Flesh colored, orange-peel patches on the back are signs of a rare genetic disease called tuberous sclerosis.

These white patches are devoid of color and often first noted soon after birth. To some doctors with a botanical bent, they look like ash leaves. They are only one of a number of skin findings found in a rare systemic disease called tuberous sclerosis. This very serious genetic condition may involve the brain and kidneys. Sometimes the skin findings are so subtle even those affected may not be aware of their existence. Due to an increased understanding of its molecular cause, there are drugs that can improve its symptoms, which include seizures and mental retardation.

Tripe Palms

Acanthosis nigricans, accompanied by tripe palms, is most likely linked to gastric cancer.
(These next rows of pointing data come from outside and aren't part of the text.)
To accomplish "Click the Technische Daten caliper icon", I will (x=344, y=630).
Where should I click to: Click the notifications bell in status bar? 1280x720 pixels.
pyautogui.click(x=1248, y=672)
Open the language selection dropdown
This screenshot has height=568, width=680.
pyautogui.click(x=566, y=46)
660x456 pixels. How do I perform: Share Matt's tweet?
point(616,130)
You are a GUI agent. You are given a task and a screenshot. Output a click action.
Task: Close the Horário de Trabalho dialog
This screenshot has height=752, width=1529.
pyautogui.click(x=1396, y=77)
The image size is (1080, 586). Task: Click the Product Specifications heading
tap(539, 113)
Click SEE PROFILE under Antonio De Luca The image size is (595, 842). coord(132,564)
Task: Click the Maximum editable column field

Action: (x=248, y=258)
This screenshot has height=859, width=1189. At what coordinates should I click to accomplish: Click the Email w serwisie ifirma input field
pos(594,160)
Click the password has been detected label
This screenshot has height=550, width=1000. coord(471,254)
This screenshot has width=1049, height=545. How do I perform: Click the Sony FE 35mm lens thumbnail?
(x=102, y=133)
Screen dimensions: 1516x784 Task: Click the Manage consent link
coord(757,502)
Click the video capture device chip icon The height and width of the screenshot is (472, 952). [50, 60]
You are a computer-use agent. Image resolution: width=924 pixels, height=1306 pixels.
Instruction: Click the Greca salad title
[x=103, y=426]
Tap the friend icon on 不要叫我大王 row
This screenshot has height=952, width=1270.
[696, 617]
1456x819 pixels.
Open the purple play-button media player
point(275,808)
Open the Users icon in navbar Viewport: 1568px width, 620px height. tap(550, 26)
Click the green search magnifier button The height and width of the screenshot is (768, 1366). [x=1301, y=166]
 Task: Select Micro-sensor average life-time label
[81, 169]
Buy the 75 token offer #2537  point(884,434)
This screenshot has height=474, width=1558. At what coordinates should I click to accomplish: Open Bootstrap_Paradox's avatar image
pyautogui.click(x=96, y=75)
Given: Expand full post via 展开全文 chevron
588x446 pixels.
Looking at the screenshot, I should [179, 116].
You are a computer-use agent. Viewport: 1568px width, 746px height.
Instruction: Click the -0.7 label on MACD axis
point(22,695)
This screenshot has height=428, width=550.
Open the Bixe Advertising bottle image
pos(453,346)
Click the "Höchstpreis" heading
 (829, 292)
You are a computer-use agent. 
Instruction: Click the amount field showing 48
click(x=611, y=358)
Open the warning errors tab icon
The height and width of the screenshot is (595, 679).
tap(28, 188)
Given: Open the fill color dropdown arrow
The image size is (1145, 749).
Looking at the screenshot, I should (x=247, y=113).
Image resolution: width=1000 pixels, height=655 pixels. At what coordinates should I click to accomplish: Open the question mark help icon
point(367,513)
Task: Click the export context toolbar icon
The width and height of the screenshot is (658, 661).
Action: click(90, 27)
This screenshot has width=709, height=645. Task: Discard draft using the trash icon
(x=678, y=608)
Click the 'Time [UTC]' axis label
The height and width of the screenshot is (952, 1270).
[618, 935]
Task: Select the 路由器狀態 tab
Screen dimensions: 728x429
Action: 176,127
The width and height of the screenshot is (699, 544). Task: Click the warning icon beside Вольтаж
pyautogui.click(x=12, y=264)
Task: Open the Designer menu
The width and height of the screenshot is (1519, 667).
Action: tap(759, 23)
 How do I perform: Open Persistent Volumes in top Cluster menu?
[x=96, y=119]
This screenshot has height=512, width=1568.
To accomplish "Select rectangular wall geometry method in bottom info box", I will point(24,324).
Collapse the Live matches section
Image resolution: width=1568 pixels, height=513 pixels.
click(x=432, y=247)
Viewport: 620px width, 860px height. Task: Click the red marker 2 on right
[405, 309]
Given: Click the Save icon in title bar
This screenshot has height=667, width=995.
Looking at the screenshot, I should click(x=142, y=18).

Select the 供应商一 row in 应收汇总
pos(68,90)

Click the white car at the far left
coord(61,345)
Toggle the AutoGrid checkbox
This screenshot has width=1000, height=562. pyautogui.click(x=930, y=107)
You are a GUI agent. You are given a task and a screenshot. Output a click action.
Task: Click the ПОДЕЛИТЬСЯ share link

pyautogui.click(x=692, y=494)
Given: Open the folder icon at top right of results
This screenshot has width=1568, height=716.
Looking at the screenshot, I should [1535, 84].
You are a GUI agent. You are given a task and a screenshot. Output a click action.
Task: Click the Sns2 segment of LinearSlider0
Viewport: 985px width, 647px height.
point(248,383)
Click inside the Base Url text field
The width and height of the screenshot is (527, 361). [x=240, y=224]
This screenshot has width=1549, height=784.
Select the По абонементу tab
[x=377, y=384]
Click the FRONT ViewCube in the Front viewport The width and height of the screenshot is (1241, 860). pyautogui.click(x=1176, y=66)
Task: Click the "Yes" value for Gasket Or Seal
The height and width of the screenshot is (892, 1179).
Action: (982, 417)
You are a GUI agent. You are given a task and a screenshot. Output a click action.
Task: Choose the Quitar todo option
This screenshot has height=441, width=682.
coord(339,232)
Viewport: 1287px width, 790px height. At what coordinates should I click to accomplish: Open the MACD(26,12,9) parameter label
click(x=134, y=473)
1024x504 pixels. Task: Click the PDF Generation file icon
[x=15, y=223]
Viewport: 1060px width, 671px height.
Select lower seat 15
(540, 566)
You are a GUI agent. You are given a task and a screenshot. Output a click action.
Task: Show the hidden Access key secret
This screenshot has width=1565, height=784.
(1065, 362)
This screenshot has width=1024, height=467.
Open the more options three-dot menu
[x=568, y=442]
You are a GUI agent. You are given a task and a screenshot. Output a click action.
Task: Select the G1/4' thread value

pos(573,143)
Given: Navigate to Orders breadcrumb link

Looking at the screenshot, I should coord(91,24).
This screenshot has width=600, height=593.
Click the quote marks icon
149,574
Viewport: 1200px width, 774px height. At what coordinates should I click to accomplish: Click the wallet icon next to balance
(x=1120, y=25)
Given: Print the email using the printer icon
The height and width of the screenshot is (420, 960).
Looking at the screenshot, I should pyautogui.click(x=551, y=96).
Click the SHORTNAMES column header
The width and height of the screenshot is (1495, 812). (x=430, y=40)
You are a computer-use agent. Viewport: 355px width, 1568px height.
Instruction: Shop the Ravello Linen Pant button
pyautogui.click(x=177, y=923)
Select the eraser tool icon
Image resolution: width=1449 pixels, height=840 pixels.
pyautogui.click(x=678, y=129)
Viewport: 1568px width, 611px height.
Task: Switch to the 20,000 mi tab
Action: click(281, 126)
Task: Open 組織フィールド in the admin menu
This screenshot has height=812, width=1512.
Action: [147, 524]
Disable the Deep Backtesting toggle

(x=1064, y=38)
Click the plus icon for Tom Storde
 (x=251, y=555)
Tripe is boiled beef or pig stomach. How closely these palms resemble tripe is debatable, but this term has stuck nevertheless. This peculiar thickening of the palms is often associated with acanthosis nigricans and signals the likely association of an internal malignancy.

"Wooden" Hands and Feet

Nephrogenic systemic fibrosis is a hardening of skin in extremities. Also known as 'wooden' hands and feet, it can be caused during an MRI exam if the patient has kidney failure.

This peculiar thickening of the skin of the arms and legs is unique to some patients who are in renal failure and who have had imaging studies enhanced with gadolinium chloride. This contrast agent is no longer used in patients with poor kidney function, so this condition ought to be vanishingly rare.

Scaly Rash on Buttocks, Red Tongue

Necrolytic migratory erythema is a scaly rash on the buttocks. It is also known as red tongue and usually signals a pancreatic tumor.

Necrolytic migratory erythema is not an easy diagnosis to make. The skin eruption is rather nonspecific and tends to occur in the folds of the groin, the buttocks, and around the mouth. The tongue can be quite sore. It is often confused with a simple fungal infection at first. A pathological examination of a skin biopsy from the rash can be quite helpful. The patient often has an elevated blood sugar because this rash comes from a tumor in the pancreas that produces glucagon.

Not All Skin Conditions Are Scary

Granuloma annulare (raised, reddish, or flesh-colored bumps) on the feet of a patient.

Granuloma annulare is not rare. Typical lesions are asymptomatic and ring-shaped with a bumpy edge that can gradually extends outward over a period of months. Most of those afflicted are otherwise healthy.